*TASK GOAL*. Swap "date bought" for "purchase date" in the entries from the line that contains "613x641 pixels. How" through the end of the entries, both included, and give those lines again with nothing else changed. Leave the pictures out of your answer.

*DATA ENTRIES*.
Start

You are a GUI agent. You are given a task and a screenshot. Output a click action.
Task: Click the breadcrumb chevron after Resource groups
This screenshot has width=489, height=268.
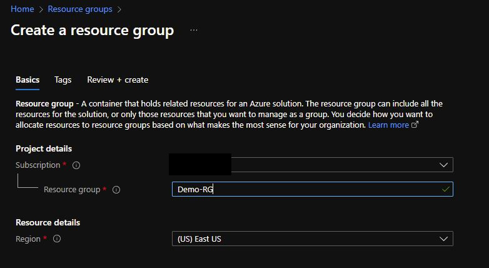(x=119, y=9)
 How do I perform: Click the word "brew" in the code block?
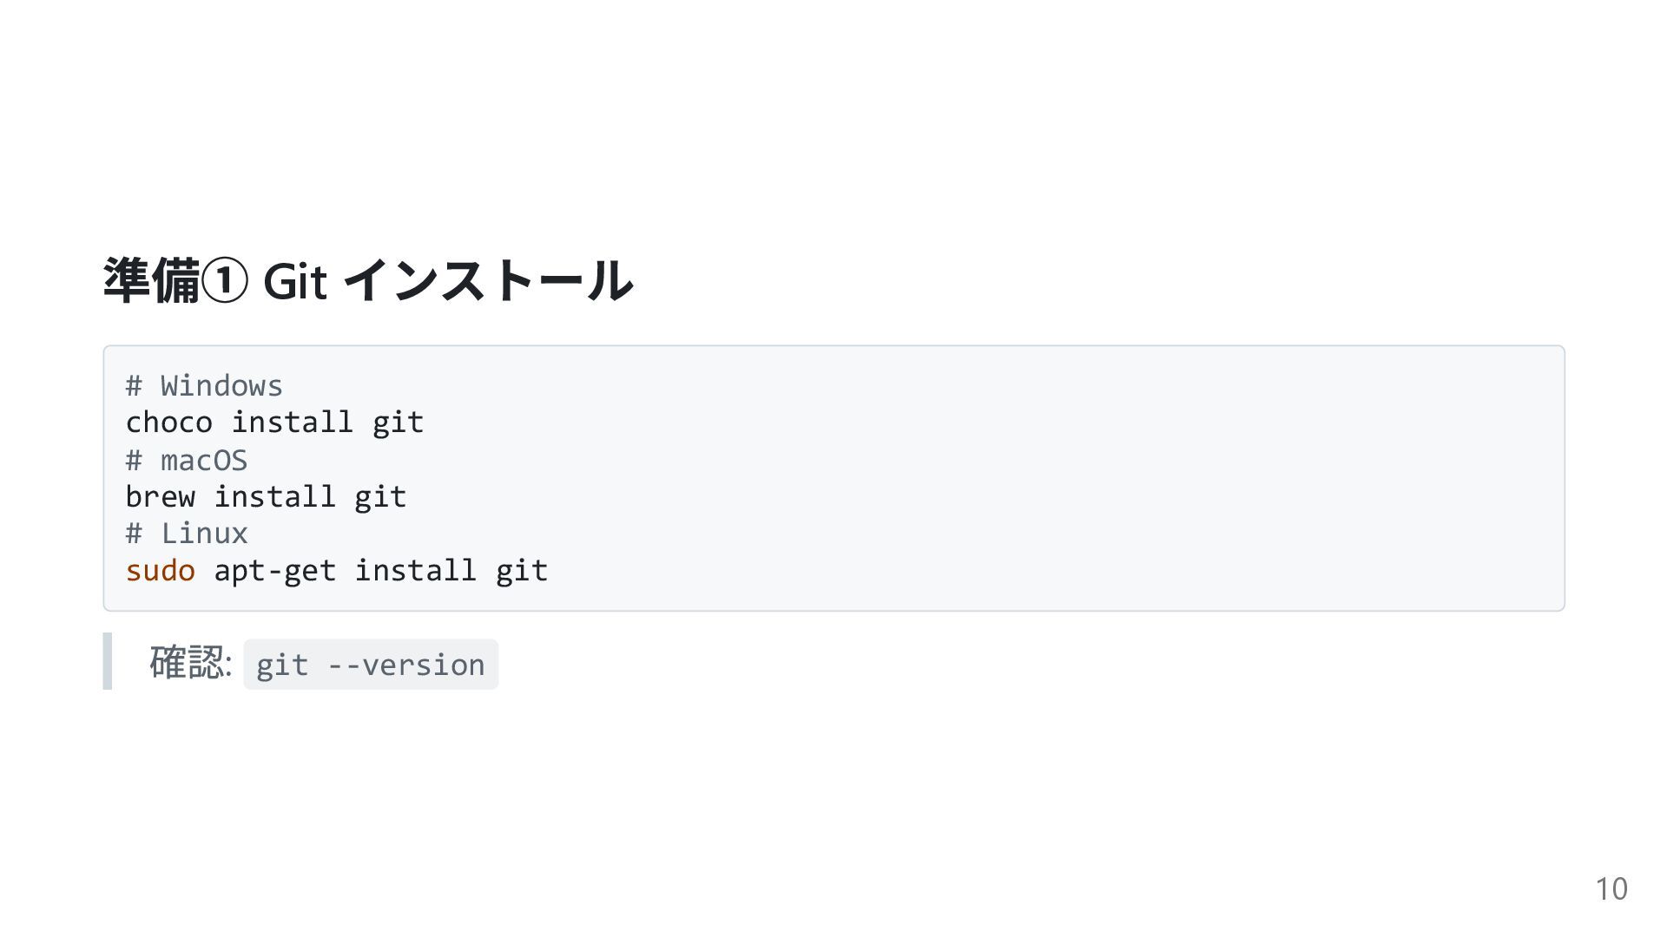click(161, 497)
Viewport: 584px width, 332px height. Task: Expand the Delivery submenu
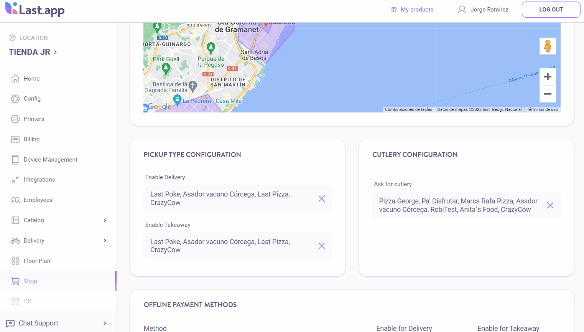(x=105, y=241)
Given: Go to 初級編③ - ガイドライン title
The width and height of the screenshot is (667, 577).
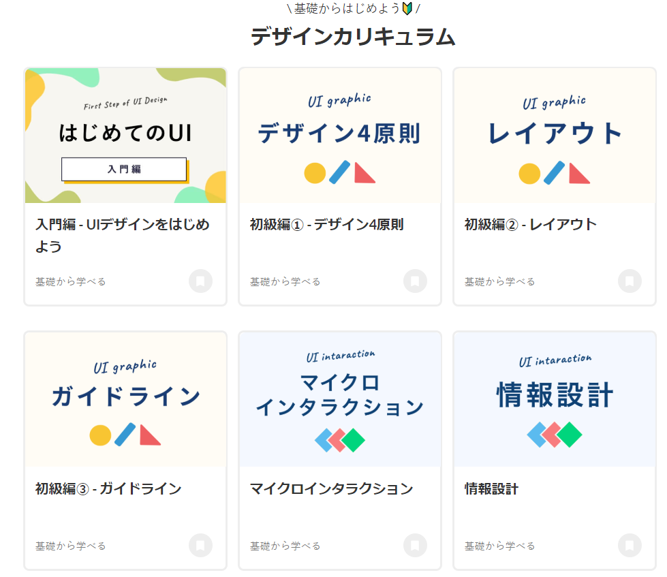Looking at the screenshot, I should 108,488.
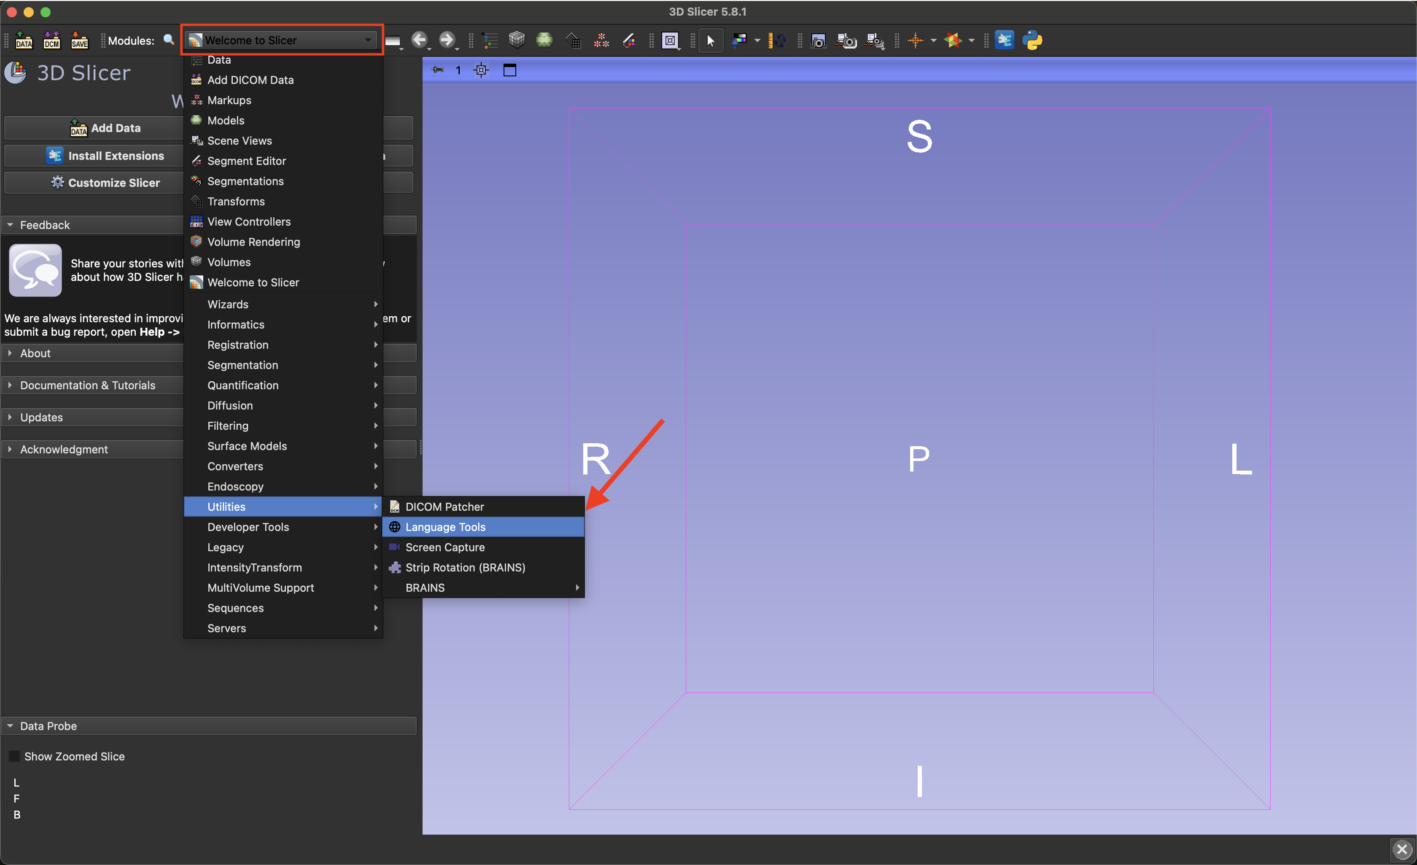Choose Language Tools from Utilities submenu

point(445,527)
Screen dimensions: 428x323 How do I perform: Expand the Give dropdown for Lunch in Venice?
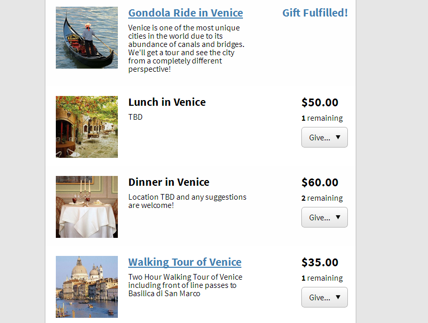tap(324, 137)

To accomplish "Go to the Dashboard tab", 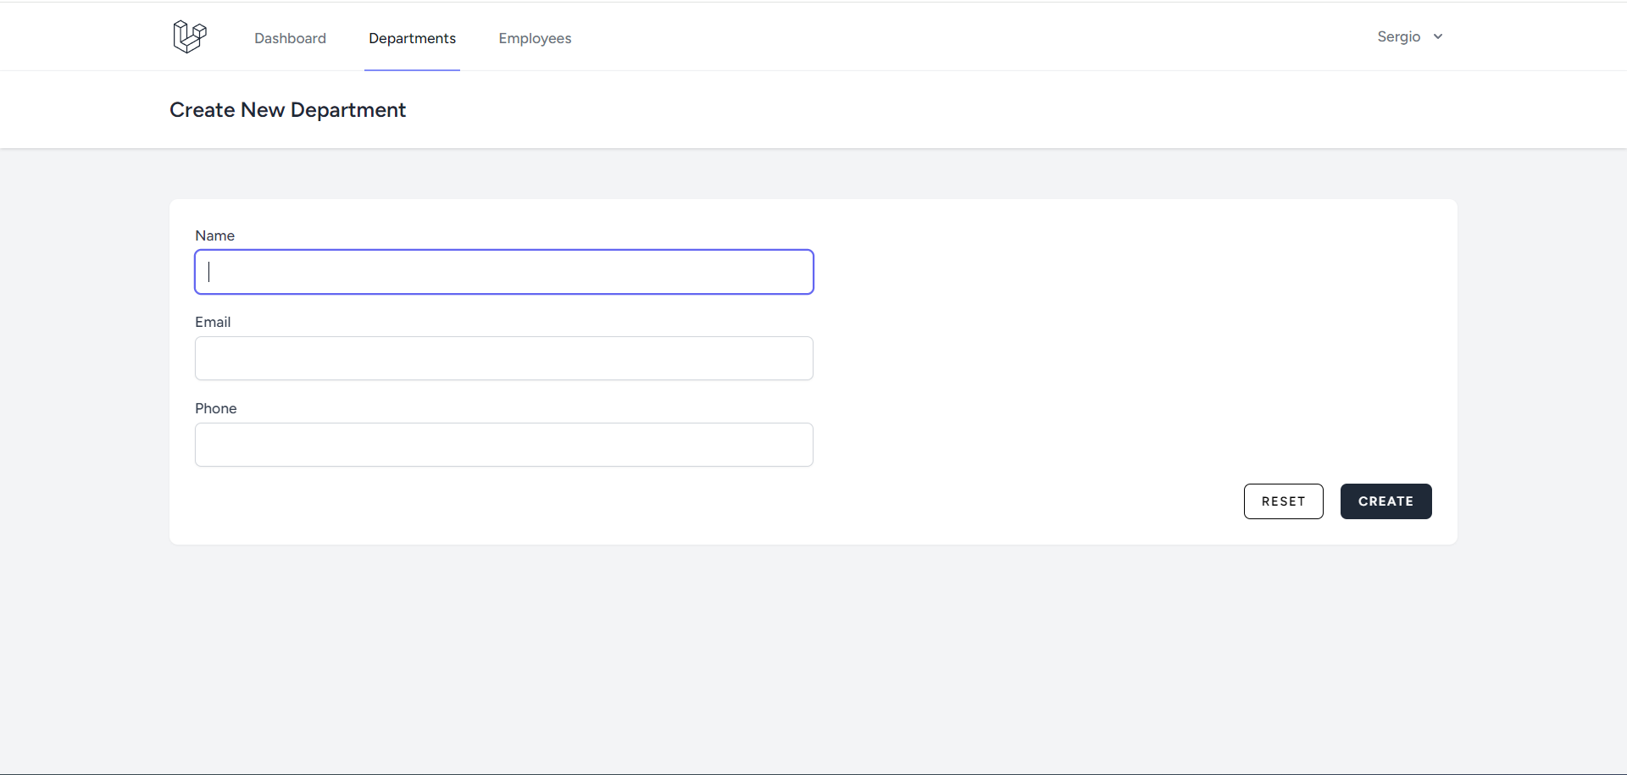I will click(x=290, y=38).
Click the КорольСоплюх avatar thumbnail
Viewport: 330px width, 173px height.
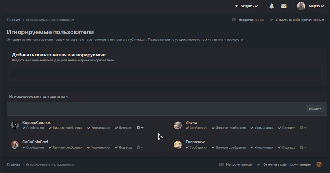(x=15, y=126)
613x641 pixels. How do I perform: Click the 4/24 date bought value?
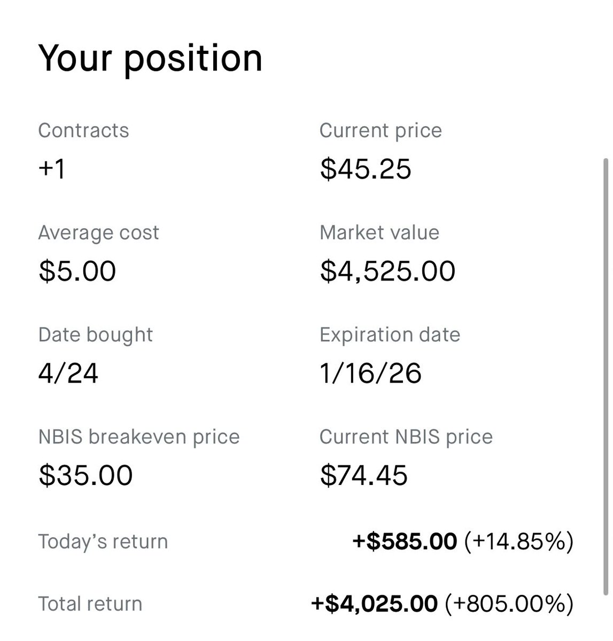[68, 373]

End

*THE RESULT*.
613x641 pixels. How do I perform: Click the 4/24 purchase date value?
[68, 373]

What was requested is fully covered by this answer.